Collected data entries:
======
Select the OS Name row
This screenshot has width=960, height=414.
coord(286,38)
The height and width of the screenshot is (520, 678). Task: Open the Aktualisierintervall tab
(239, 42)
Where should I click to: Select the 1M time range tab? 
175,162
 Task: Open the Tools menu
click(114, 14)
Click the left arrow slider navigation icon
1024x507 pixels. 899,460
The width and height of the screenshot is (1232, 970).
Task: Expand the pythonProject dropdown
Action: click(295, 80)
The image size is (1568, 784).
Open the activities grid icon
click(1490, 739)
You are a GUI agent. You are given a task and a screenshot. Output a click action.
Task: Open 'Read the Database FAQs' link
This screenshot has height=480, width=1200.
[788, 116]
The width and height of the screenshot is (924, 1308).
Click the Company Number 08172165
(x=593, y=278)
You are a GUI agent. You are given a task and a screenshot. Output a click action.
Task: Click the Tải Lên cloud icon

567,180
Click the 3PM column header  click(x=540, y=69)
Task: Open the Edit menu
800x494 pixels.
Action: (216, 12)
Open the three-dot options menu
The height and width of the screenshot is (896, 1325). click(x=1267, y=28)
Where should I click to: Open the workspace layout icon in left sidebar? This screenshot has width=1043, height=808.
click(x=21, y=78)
======
### [Exercise goal]
Write out each line exactly, as it is shown above.

### [Task response]
Select the OS Name row
This screenshot has width=960, height=414.
coord(286,38)
The height and width of the screenshot is (520, 678). Task: Open the Aktualisierintervall tab
(239, 42)
Where should I click to: Select the 1M time range tab? 
175,162
 Task: Open the Tools menu
click(114, 14)
Click the left arrow slider navigation icon
1024x507 pixels. 899,460
The width and height of the screenshot is (1232, 970).
Task: Expand the pythonProject dropdown
Action: click(295, 80)
The image size is (1568, 784).
Open the activities grid icon
click(1490, 739)
You are a GUI agent. You are given a task and a screenshot. Output a click action.
Task: Open 'Read the Database FAQs' link
This screenshot has height=480, width=1200.
[788, 116]
The width and height of the screenshot is (924, 1308).
Click the Company Number 08172165
(x=593, y=278)
You are a GUI agent. You are given a task and a screenshot. Output a click action.
Task: Click the Tải Lên cloud icon

567,180
Click the 3PM column header  click(x=540, y=69)
Task: Open the Edit menu
800x494 pixels.
Action: (216, 12)
Open the three-dot options menu
The height and width of the screenshot is (896, 1325). click(x=1267, y=28)
Where should I click to: Open the workspace layout icon in left sidebar? This screenshot has width=1043, height=808.
click(x=21, y=78)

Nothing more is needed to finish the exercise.